Of the 1973 Pulitzer Prize for Up Country: Poems of New England, Kumin not only didn’t believe she’d received it, “I was truly afraid I would never write again.”

Kumin of course did write again. The Pulitzer conferred professional respect, vaulting her into a world of paid poetry readings and teaching gigs. In 1961, the Kumins inherited $10,000. This, in combination with Kumin’s newfound professional gravitas, afforded the couple fiscal freedom. Both were chafing at suburban life’s confines. Maxine struggled with childrearing, housekeeping, and an endless round of dinner parties where “wives outdid one another with inventive hors d’ouevres and cocktails of grenadine and pineapple juice.” Victor was contending with a stressful job. He found the socializing equally shallow. In 1961, the couple bought a derelict New Hampshire property.

Restoring the “Old Harriman Place” took decades, but the Kumins, who moved there permanently in 1976, thrived on the challenge. Dubbing their home PoBiz Farm, they sheltered abused horses, lots of dogs, and assorted humans. Long before Jane Smiley drove her fans berserk with horse mania, Kumin was bedding down in her freezing barn, nervously attending mares about to foal.

The couple dredged out a pond and created an enormous garden whose output, canned, pickled, and frozen, fed them the year round.
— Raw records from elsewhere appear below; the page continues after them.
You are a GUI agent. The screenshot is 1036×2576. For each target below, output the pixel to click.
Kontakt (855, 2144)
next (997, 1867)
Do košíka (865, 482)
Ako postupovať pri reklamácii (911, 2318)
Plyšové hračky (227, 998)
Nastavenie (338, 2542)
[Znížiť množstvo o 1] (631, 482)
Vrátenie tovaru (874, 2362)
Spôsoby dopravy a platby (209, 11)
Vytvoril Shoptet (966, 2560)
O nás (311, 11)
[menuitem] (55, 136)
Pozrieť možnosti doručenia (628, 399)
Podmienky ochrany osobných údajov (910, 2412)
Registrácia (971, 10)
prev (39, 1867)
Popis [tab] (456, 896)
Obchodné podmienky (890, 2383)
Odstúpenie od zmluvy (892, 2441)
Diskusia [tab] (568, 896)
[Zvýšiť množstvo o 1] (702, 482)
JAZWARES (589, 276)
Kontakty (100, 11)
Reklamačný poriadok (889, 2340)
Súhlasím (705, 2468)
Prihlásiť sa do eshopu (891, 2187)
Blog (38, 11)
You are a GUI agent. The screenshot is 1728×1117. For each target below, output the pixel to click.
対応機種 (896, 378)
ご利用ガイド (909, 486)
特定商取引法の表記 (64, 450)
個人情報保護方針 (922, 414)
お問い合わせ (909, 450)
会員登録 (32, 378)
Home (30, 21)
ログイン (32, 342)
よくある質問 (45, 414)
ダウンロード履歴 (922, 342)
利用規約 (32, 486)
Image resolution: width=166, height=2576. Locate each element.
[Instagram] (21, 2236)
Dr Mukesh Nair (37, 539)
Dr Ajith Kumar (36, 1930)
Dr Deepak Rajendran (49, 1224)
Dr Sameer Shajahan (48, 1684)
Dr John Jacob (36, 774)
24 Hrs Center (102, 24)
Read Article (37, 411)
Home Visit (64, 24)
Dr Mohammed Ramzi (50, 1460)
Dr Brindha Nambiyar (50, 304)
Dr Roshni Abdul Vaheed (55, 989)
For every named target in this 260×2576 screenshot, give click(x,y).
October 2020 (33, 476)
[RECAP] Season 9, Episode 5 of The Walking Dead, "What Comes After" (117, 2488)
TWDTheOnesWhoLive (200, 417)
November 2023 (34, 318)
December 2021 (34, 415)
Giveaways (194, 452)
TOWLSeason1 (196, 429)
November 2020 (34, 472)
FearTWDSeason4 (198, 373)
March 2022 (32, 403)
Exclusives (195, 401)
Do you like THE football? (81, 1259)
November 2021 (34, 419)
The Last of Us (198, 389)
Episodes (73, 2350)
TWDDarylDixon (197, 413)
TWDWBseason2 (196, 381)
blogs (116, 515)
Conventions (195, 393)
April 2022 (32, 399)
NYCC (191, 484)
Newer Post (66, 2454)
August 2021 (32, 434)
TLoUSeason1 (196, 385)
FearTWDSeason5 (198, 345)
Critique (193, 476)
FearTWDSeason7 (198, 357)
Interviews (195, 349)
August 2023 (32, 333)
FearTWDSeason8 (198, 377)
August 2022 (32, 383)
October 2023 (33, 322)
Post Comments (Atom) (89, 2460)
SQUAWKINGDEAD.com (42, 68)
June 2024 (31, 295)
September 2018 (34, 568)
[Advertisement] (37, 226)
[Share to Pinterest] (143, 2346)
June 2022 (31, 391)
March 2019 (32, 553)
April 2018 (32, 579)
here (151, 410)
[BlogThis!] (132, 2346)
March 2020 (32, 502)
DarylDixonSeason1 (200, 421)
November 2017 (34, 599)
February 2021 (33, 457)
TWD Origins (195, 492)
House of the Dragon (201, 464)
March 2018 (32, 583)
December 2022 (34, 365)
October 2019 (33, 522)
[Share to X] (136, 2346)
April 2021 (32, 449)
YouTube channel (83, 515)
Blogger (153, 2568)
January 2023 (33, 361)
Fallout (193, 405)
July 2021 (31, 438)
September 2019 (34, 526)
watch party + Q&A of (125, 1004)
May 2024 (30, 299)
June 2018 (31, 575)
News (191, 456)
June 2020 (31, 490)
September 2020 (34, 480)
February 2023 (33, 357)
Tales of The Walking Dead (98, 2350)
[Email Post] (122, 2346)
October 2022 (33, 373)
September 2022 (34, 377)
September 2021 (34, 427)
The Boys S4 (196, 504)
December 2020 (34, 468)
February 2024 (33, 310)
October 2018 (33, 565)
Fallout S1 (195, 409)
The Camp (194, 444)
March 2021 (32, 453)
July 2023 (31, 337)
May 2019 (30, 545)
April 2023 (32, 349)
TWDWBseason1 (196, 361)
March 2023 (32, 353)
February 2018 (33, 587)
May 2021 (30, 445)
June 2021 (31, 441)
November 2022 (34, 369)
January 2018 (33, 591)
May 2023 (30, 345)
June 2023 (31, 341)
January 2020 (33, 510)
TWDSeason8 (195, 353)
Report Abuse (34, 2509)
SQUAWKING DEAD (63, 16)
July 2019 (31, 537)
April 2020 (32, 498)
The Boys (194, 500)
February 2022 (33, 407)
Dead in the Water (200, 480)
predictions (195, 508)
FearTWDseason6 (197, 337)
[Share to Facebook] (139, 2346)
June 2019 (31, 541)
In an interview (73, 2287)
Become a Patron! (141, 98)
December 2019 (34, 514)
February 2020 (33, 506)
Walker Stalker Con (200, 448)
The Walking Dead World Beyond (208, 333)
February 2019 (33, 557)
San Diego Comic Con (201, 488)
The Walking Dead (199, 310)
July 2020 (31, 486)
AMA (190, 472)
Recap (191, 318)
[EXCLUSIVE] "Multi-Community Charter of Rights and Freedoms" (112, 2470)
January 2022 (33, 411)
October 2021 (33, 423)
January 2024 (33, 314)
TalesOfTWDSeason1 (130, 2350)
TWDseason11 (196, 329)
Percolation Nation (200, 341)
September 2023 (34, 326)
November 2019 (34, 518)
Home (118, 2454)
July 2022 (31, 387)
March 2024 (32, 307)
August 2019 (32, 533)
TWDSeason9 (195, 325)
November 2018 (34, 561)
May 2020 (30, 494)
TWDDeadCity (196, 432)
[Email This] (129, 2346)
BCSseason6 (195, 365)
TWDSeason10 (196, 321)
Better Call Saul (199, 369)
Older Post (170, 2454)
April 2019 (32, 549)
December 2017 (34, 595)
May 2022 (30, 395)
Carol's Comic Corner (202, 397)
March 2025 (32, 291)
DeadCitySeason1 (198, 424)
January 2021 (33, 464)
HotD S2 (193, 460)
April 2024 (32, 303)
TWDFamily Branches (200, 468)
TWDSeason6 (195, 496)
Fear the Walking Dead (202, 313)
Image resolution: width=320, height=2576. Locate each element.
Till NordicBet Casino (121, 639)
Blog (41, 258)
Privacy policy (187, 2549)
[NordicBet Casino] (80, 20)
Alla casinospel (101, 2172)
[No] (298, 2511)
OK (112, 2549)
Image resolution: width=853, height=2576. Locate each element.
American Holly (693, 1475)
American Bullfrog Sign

Kumin wrote extensively of a life happily spent horsekeeping, gardening, canning, and reveling in the natural landscape.

The Pawnbroker’s Daughter ends suddenly, with the freak 1998 riding accident that nearly killed Kumin. Yet to broach any criticism of Kumin’s final work would be cruel. For Kumin’s weakest work is still a fine thing, and losing her is painful. Read The Pawnbroker’s Daughter but please, read her entire oeuvre as well, for an education not only in how to write well, but how to live beautifully.